■ **EXTRACTED TEXT**
↓

In “Endlings,” the stunning opener, an anorexic teen’s fierce strength might lead to her death. In “The Woman in the Red Scarf,” Lunstrum leaves her characters in what seems like their fantasy of a happy ending, though the reader suspects they stand on the edge of a cliff. There’s a wistfulness for what we wish could be and what we know, most likely, never will.

“Blessed with a tongue as sharp as her eye, Kirsten Lunstrum is an astonishingly mature teller of tales, keen to both fair and right about our tribe between margins, sensitive to subtlety and nuance, and unafraid of the dark truths that must be brought to light,” said series editor Lee J. Abbot of Lunstrum’s O’Connor Award win. “You will not read a smarter, more stylish, or more fetchingly well-told collection of stories this year.”

Lunstrum’s short fiction has previously appeared or is forthcoming in One Story, the American ScholarPloughshares Solos, and Willow Springs, as well as other journals. She has been the recipient of PEN’s O. Henry Prize and fellowships from the MacDowell Colony, the Sewanee Writers’ Conference, and the Jack Straw Writers Program. Her two published collections of short fiction are This Life She’s Chosen (Chronicle Books, 2005) and Swimming with Strangers (Chronicle Books, 2008). She teaches high school English at an independent school near Seattle.

She spoke with Good Letters editor Jessica Mesman about her complicated faith, her love for the Pacific Northwest, and her commitment to the short story form. 


Image: Tell me about your faith background and how it shaped you as an artist. What’s your relationship with faith like today?

↑

■ **WHAT THE TASK REQUIRES**
Transcribe the passage about Kirsten Lunstrum's fiction between "Lunstrum’s short fiction" and "faith like today?", inclusive.

■ **EXCERPTED RECORDS**

↓

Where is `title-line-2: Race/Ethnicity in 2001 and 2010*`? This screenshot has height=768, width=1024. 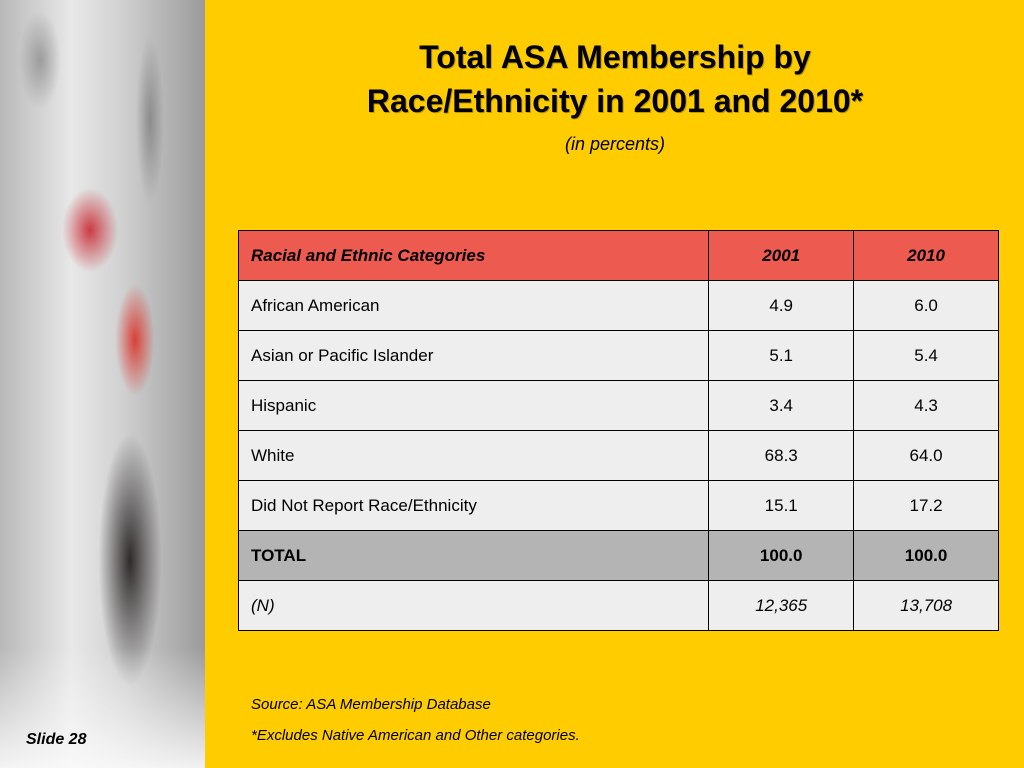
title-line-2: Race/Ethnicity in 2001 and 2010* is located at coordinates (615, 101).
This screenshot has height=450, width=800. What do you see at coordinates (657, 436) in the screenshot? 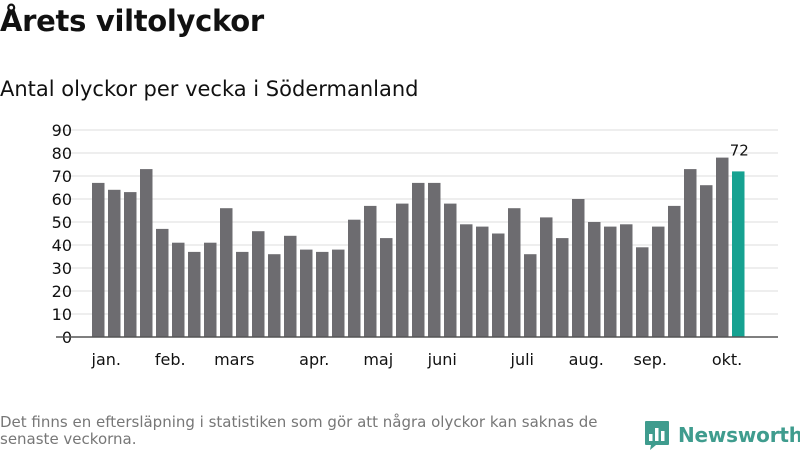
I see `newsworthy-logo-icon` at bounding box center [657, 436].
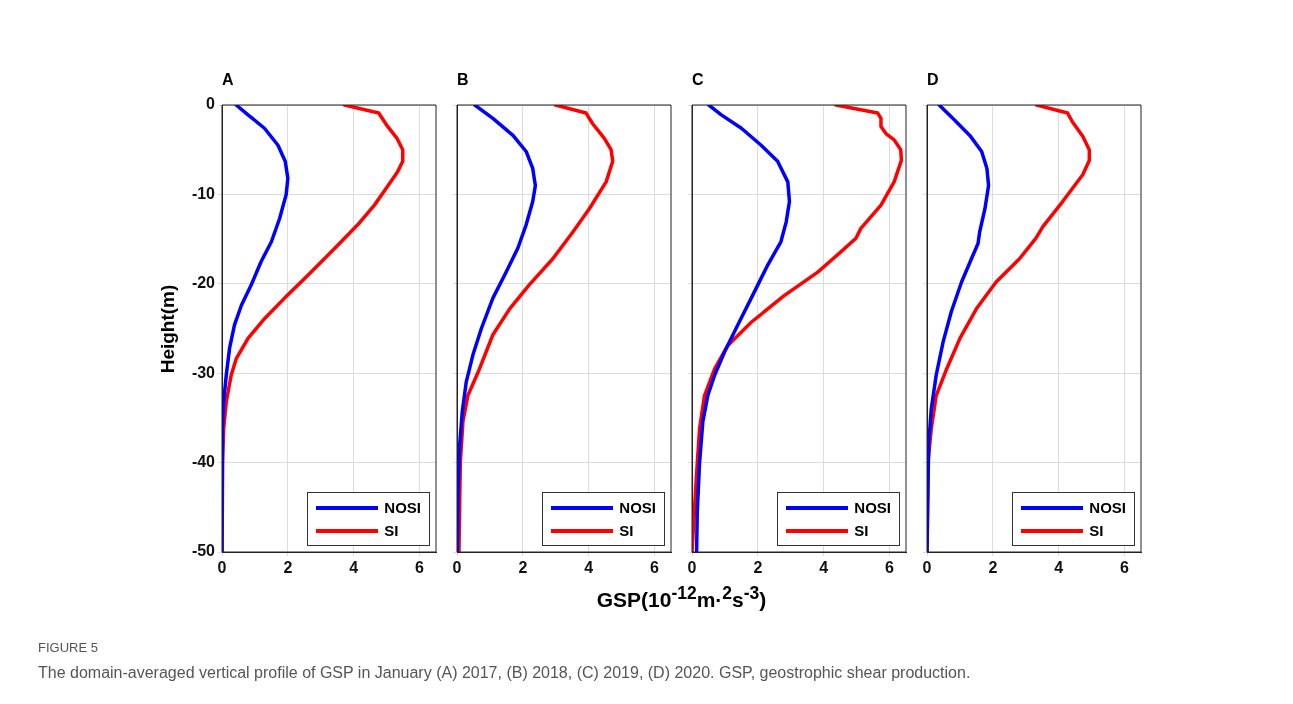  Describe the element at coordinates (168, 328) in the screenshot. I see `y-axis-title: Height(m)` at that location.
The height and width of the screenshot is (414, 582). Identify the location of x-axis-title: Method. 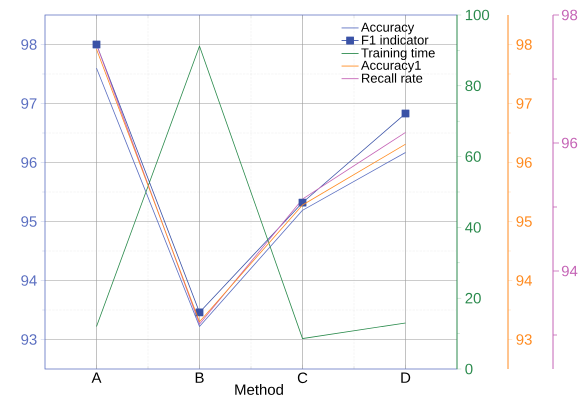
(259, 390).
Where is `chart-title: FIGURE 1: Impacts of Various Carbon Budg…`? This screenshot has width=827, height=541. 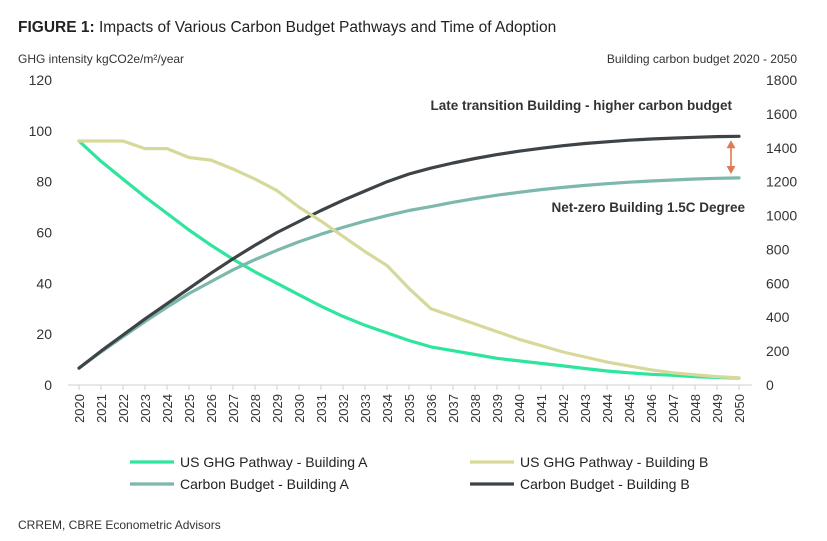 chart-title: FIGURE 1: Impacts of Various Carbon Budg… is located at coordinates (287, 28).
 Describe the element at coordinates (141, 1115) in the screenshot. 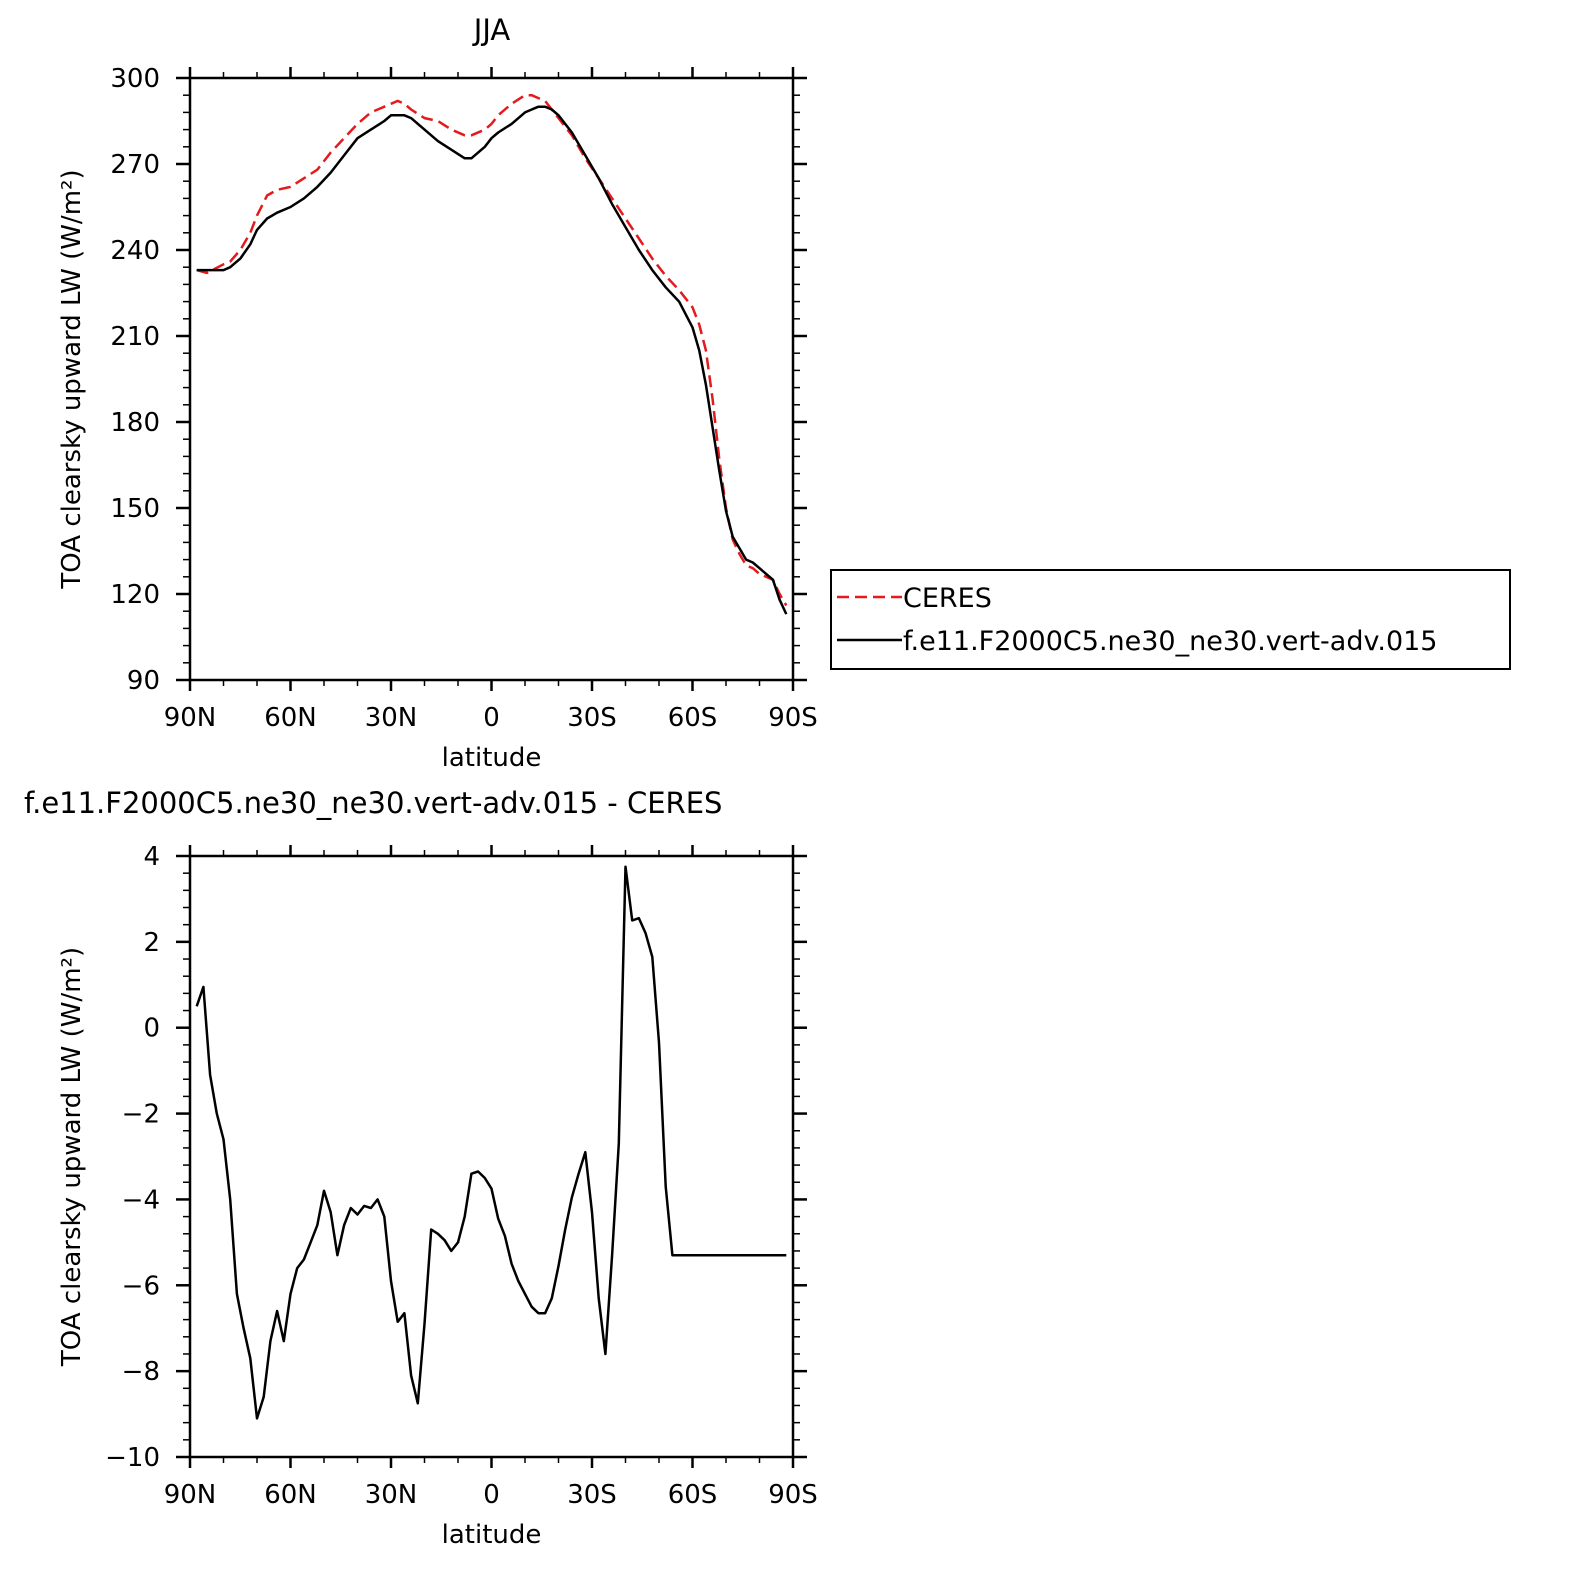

↑
↓

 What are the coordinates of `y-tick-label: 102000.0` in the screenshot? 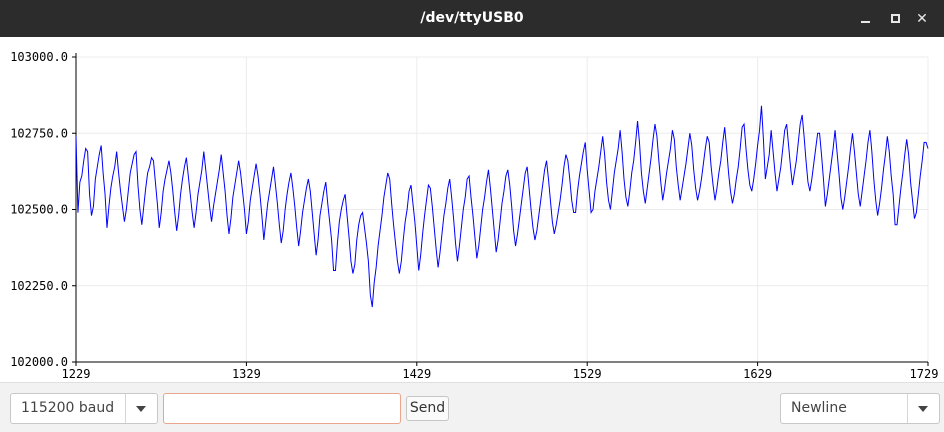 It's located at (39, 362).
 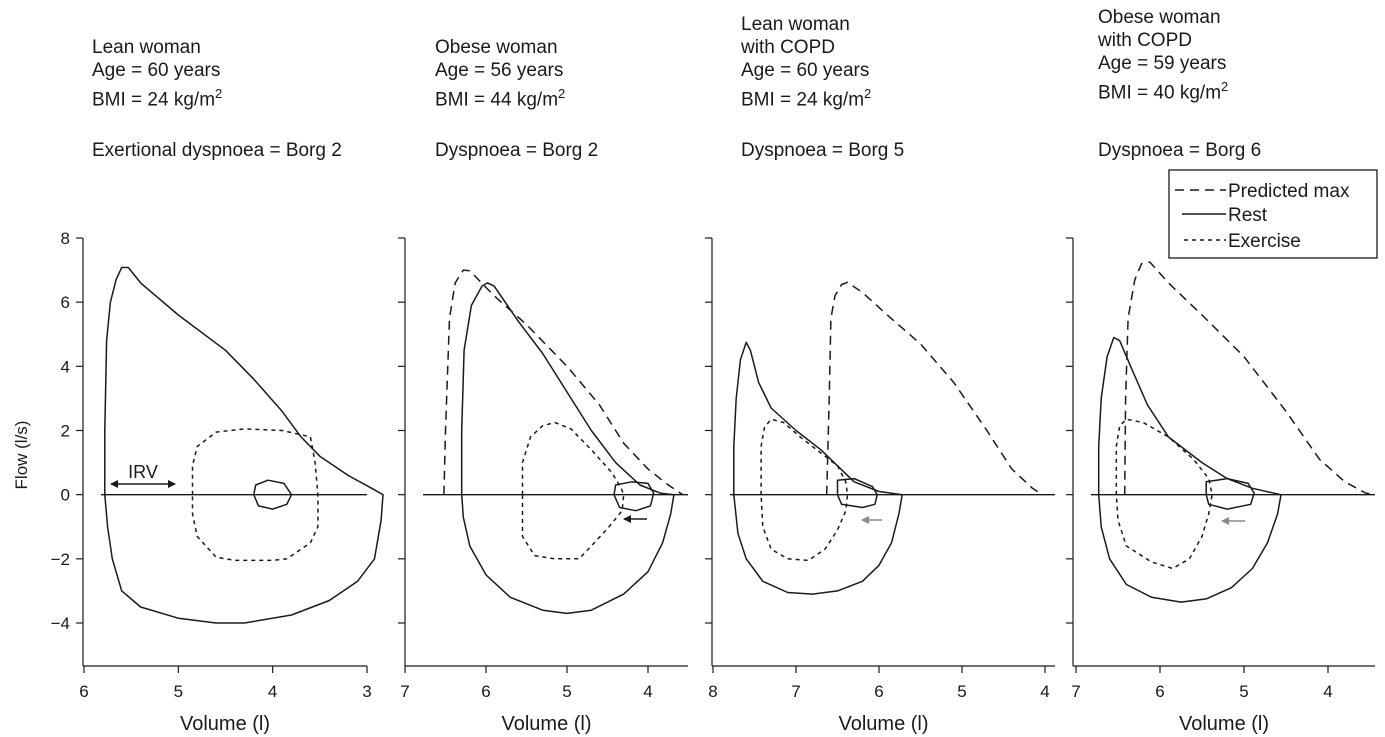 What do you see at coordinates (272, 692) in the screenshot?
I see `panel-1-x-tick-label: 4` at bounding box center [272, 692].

↑

■ **COMPLETED EXERCISE**
Lunstrum’s short fiction has previously appeared or is forthcoming in One Story, the American ScholarPloughshares Solos, and Willow Springs, as well as other journals. She has been the recipient of PEN’s O. Henry Prize and fellowships from the MacDowell Colony, the Sewanee Writers’ Conference, and the Jack Straw Writers Program. Her two published collections of short fiction are This Life She’s Chosen (Chronicle Books, 2005) and Swimming with Strangers (Chronicle Books, 2008). She teaches high school English at an independent school near Seattle.

She spoke with Good Letters editor Jessica Mesman about her complicated faith, her love for the Pacific Northwest, and her commitment to the short story form. 


Image: Tell me about your faith background and how it shaped you as an artist. What’s your relationship with faith like today?